■ **Supplied text**:
· · · · ·

The Use It Or Lose It Brain Sculpting Property

The benefits of developing a baby’s brain this way are enormous, but so are the costs and the risks​6​.

First, children require a lot of care and relevant life experiences before they can be independent.

Second, what parents do or don’t do during the formative years can have a profound impact on the child’s mental health and physical health.

Here’s a synaptic pruning example. Let’s say a parent consistently shows a toddler love and care, then the “quality-experience connections” will develop or strengthen over time. But if the parent constantly punishes or is harsh to the child, then the “adverse-experiences connections” will be stronger instead. And because the quality experience is missing, those corresponding brain cells will wither and eventually be removed from the child’s brain circuits. As a result, the child grows up lacking the love-and-care understanding that is essential to create healthy, meaningful relationships in his future life​7​.

Why The Early Years Matter in Human Brain Development

Childhood is a time of tremendous sensitivity, a time when experience bestows lasting effects​8​.

Although this experience-based brain plasticity is present throughout one’s life, a child’s brain is a lot more plastic than a mature one.

Brain cell pruning occurs most rapidly during a child’s preschool years. During adulthood, the density of these connections will be half that of a toddler at age two.

This is why nurturing and positive parenting are so important. Things can go seriously wrong for kids deprived of basic social and emotional nurturing during the developmental process.

· · · · ·

■ **Given entries**:
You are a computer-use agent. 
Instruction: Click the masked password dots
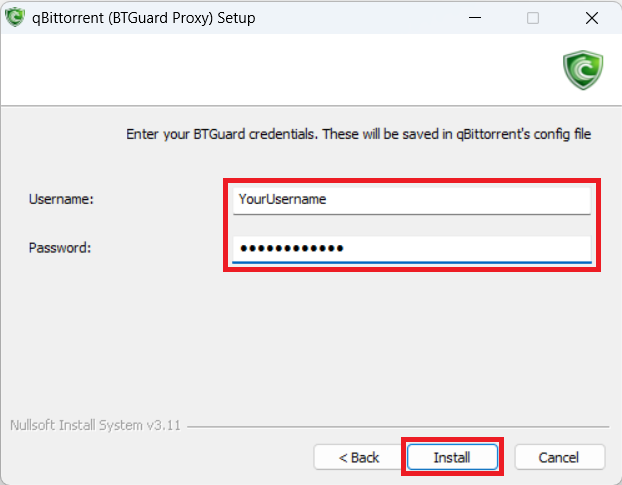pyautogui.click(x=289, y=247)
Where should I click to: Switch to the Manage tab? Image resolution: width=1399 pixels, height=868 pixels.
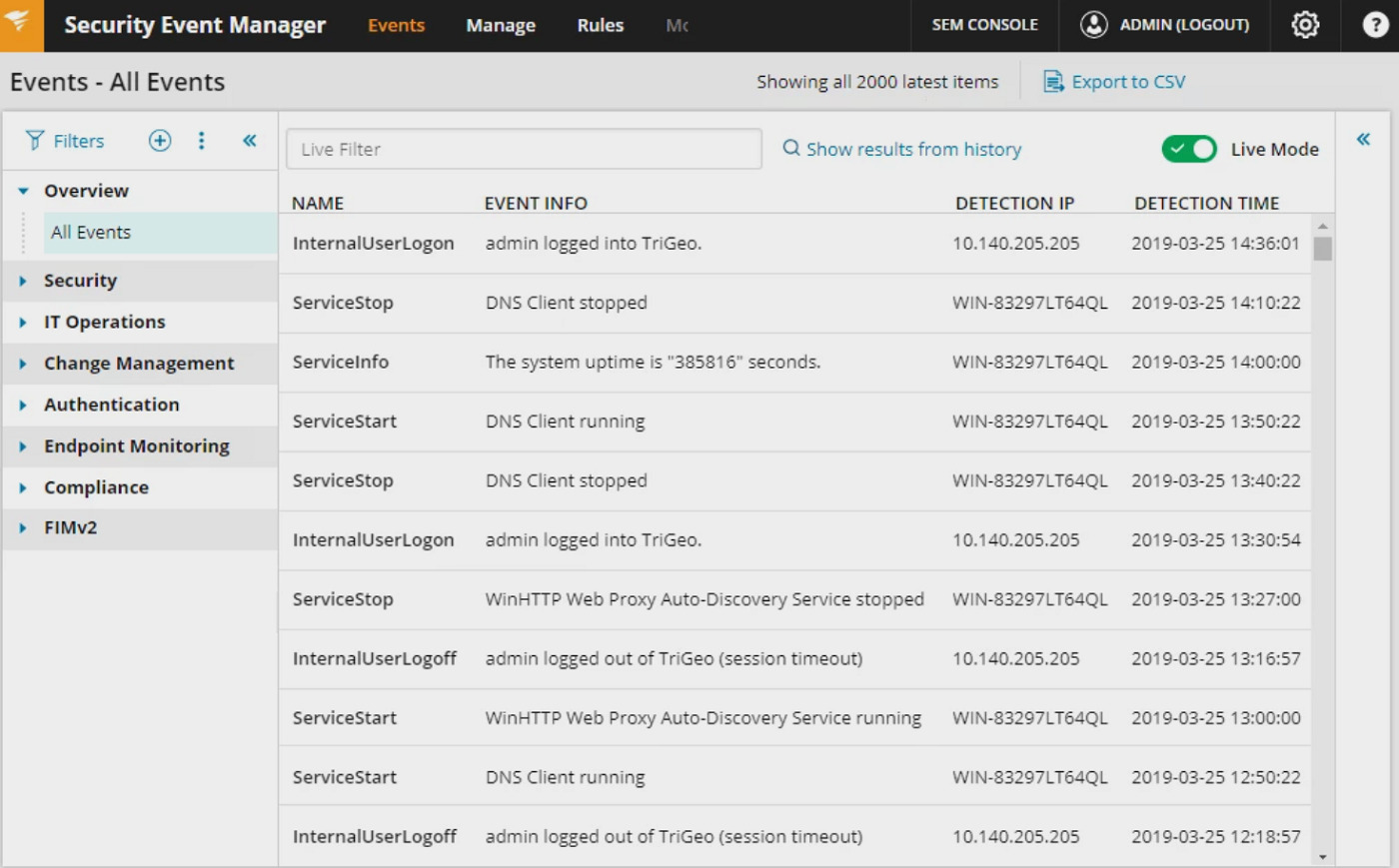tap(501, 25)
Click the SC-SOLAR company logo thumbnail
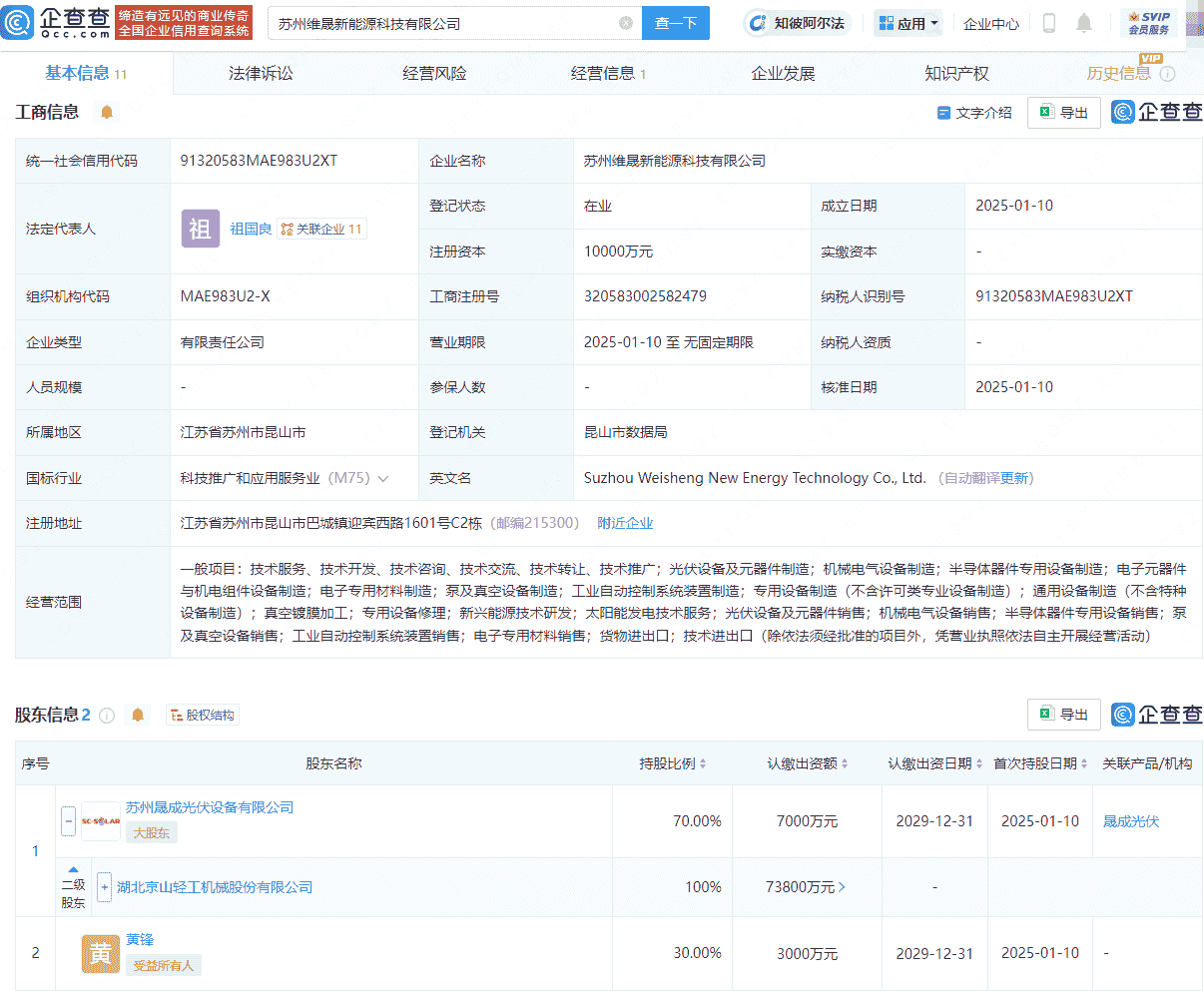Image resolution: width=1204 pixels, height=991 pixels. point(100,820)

· · · · ·

■ **Complete the following**:
- A) In the brain development text, turn the paragraph that begins "Here's a synaptic pruning example" into a short bulleted list that keeps its main facts.
- B) Reproduce the brain development text between "Why The Early" and "a mature one.", inclusive.
- C) According to the brain development text, how does the density of brain connections in adulthood compare with that of a two-year-old?
Work from the brain development text alone, not from the material.

■ **Solution set**:
- A)
- When a parent consistently shows a toddler love and care, the child's "quality-experience connections" develop or strengthen over time.
- When a parent constantly punishes the child or is harsh, the "adverse-experiences connections" become stronger instead.
- Without the quality experience, the matching brain cells wither and are eventually removed from the child's brain circuits.
- The child then grows up lacking the love-and-care understanding needed for healthy, meaningful relationships later in life.

- B)
Why The Early Years Matter in Human Brain Development

Childhood is a time of tremendous sensitivity, a time when experience bestows lasting effects​8​.

Although this experience-based brain plasticity is present throughout one’s life, a child’s brain is a lot more plastic than a mature one.

- C) In adulthood, the density is half that of a toddler at age two.